DATA Block Start
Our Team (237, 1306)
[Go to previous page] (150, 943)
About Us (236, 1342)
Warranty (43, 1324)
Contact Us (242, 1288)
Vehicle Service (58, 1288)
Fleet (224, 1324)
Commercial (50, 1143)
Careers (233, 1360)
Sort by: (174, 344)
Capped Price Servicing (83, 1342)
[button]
DATA Block End
**GOAL OF THE EXERCISE**
Each record above should be transcribed exactly.

**TASK RESULT**
Our Team (237, 1306)
[Go to previous page] (150, 943)
About Us (236, 1342)
Warranty (43, 1324)
Contact Us (242, 1288)
Vehicle Service (58, 1288)
Fleet (224, 1324)
Commercial (50, 1143)
Careers (233, 1360)
Sort by: (174, 344)
Capped Price Servicing (83, 1342)
[button]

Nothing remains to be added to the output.